Stored data:

/---

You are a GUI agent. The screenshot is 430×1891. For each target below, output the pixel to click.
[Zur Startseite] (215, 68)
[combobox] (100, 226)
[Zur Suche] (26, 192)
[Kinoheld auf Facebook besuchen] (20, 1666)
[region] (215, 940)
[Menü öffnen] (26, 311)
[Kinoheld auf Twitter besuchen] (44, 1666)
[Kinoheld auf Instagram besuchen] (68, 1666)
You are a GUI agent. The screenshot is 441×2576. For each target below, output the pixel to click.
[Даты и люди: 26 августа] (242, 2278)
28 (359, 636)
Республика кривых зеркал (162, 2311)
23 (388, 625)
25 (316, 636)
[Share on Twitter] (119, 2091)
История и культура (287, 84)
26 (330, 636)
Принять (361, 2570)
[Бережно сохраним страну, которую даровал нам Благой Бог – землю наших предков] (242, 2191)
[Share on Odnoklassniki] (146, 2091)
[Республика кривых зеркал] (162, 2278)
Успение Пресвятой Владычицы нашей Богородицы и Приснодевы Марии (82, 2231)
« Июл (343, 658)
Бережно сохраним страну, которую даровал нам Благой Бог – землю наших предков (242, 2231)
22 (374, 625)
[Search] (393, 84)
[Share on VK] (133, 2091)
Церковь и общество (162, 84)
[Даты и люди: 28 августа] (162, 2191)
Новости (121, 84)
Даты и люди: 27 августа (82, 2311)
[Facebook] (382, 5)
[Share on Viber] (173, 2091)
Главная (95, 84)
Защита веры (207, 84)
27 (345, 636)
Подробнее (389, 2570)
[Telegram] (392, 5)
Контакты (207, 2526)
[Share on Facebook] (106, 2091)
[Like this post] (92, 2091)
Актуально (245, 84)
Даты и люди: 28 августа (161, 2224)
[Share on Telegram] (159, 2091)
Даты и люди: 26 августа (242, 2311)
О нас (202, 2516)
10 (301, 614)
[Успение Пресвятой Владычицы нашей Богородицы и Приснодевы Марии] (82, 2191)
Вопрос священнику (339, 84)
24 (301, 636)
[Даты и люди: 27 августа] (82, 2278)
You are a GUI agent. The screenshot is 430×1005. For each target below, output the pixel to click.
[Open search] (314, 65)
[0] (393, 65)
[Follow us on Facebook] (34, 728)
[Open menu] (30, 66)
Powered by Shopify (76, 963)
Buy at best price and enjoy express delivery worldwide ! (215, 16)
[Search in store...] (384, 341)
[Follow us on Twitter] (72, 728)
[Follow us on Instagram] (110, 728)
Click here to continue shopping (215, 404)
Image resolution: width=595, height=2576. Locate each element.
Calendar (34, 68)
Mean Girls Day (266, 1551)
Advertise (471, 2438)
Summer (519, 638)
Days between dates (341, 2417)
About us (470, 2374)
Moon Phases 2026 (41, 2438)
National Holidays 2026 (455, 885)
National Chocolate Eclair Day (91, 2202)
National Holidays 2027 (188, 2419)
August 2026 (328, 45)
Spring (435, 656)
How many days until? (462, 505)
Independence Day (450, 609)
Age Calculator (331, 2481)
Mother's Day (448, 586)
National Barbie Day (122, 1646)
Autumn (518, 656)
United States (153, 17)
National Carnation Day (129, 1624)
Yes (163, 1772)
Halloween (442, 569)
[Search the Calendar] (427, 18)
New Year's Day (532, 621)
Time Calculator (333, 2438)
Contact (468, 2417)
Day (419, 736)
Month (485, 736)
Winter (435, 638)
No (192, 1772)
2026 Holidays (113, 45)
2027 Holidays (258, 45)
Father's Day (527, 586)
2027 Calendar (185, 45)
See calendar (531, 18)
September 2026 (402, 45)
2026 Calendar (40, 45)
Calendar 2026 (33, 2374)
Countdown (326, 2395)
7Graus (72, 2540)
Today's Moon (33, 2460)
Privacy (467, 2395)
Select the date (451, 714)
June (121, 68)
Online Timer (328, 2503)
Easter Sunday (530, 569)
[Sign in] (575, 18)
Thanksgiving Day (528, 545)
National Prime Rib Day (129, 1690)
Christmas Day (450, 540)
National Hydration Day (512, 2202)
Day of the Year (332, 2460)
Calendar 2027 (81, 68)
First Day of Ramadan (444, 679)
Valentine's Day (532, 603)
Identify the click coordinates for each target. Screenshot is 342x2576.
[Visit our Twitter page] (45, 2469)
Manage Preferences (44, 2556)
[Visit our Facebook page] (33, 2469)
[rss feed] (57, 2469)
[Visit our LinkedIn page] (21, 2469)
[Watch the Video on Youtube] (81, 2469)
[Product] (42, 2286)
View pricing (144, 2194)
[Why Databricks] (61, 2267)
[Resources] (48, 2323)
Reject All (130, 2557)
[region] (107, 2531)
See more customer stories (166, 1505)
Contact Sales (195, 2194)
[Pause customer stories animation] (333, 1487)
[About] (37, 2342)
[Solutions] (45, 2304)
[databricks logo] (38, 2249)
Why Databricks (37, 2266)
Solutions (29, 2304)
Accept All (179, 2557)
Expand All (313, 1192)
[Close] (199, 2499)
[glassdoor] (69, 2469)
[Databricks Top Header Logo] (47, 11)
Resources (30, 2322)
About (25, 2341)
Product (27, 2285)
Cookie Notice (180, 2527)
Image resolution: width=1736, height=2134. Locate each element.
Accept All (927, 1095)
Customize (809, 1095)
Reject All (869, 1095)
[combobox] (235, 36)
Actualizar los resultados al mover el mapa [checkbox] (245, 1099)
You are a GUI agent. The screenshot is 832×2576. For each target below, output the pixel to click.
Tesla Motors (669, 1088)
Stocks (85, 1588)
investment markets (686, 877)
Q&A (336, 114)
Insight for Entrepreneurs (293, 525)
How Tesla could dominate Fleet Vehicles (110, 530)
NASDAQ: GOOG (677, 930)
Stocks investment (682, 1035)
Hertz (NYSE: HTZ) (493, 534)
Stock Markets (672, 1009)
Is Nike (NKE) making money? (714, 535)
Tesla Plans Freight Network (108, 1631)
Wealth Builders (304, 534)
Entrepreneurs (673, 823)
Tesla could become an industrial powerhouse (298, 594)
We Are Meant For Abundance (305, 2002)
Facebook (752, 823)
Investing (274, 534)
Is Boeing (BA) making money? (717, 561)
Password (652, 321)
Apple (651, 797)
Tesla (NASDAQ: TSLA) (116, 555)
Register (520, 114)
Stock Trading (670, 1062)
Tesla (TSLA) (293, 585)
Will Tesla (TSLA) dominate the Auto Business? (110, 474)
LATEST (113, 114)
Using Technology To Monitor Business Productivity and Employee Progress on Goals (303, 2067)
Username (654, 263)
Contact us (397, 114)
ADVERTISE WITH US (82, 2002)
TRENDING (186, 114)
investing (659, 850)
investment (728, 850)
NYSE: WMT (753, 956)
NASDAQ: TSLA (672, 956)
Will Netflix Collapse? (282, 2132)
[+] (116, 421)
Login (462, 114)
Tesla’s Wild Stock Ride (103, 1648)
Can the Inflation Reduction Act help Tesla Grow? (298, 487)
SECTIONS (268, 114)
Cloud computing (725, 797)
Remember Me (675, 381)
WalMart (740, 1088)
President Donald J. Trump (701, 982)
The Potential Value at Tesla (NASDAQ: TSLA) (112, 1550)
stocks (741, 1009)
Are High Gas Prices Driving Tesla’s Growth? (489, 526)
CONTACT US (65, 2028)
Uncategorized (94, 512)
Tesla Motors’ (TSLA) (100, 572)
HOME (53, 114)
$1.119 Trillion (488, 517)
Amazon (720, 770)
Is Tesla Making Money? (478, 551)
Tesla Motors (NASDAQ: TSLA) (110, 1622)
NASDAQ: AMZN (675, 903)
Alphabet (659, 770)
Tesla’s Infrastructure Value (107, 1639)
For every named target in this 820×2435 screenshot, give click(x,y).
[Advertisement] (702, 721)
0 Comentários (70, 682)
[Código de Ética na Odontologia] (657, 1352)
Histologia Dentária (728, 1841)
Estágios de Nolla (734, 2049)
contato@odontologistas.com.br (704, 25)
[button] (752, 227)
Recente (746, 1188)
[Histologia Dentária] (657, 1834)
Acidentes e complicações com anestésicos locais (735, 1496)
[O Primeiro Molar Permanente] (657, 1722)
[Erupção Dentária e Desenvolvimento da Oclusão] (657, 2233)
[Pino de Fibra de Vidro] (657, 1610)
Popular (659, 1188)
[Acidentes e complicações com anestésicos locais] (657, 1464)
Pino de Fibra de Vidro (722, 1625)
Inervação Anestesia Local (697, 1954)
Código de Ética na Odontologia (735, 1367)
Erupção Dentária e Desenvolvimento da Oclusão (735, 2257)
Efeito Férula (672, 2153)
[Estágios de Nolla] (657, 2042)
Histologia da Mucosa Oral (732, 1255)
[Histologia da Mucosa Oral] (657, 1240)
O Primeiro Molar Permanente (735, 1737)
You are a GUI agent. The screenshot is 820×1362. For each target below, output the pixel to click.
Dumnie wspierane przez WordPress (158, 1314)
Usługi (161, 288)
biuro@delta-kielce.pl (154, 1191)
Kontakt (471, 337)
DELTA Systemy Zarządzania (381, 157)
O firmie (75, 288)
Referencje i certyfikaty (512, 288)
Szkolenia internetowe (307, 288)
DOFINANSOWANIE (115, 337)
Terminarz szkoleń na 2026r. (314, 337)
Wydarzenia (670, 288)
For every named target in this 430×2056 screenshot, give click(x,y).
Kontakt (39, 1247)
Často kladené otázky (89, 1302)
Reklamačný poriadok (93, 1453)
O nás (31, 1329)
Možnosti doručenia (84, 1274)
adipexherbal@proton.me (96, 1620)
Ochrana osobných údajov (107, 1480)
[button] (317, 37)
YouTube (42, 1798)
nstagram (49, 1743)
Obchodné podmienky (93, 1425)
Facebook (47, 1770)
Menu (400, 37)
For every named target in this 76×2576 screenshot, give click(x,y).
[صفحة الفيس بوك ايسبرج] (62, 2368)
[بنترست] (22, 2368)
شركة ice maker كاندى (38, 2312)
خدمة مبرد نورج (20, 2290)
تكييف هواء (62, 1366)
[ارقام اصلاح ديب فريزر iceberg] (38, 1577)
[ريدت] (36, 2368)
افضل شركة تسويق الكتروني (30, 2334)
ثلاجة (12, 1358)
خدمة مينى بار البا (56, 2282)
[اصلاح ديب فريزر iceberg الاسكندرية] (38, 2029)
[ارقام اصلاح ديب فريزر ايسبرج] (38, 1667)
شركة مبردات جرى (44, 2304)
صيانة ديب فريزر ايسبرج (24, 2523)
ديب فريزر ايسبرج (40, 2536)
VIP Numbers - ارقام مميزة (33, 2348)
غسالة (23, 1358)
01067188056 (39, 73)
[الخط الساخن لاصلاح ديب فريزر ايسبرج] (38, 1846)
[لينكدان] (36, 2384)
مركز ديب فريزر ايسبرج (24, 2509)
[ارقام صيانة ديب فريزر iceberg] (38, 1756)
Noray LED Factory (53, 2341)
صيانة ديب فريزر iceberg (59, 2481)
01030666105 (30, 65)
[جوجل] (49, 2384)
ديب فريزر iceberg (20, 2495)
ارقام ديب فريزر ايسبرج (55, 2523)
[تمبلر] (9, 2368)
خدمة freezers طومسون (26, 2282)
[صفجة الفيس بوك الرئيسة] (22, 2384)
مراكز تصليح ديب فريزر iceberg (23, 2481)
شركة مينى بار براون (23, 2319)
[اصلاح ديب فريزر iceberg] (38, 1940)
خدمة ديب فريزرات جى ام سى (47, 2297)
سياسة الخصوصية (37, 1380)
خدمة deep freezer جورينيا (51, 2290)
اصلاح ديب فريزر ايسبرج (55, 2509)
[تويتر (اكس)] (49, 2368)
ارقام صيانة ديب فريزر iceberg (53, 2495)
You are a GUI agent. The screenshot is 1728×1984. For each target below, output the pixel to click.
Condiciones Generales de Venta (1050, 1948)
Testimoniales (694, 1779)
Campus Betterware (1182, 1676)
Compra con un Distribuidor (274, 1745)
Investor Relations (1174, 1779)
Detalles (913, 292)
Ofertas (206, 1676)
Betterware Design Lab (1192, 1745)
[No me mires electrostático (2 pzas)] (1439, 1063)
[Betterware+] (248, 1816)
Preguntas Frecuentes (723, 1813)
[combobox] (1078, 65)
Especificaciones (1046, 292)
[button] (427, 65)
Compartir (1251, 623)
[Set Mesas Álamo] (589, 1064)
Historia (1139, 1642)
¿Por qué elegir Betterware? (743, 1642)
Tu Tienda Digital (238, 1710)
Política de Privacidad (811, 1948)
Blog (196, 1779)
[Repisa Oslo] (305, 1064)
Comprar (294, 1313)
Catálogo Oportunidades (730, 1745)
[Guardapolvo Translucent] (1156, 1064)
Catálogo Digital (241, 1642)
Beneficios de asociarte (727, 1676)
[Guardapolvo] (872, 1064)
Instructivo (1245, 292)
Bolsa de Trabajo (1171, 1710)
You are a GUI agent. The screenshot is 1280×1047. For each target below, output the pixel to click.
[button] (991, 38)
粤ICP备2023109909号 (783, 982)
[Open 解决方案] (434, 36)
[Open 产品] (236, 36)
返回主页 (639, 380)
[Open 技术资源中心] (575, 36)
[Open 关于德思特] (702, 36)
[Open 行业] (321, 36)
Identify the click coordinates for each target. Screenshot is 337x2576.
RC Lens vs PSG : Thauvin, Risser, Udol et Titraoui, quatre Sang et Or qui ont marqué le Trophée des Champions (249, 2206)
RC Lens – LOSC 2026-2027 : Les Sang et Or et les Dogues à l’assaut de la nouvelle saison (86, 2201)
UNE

\---

Check every line of the data above for the string "Даты", and copy those that have it.

→ **Written reply**:
[Даты и люди: 26 августа] (242, 2278)
[Даты и люди: 28 августа] (162, 2191)
Даты и люди: 27 августа (82, 2311)
Даты и люди: 28 августа (161, 2224)
Даты и люди: 26 августа (242, 2311)
[Даты и люди: 27 августа] (82, 2278)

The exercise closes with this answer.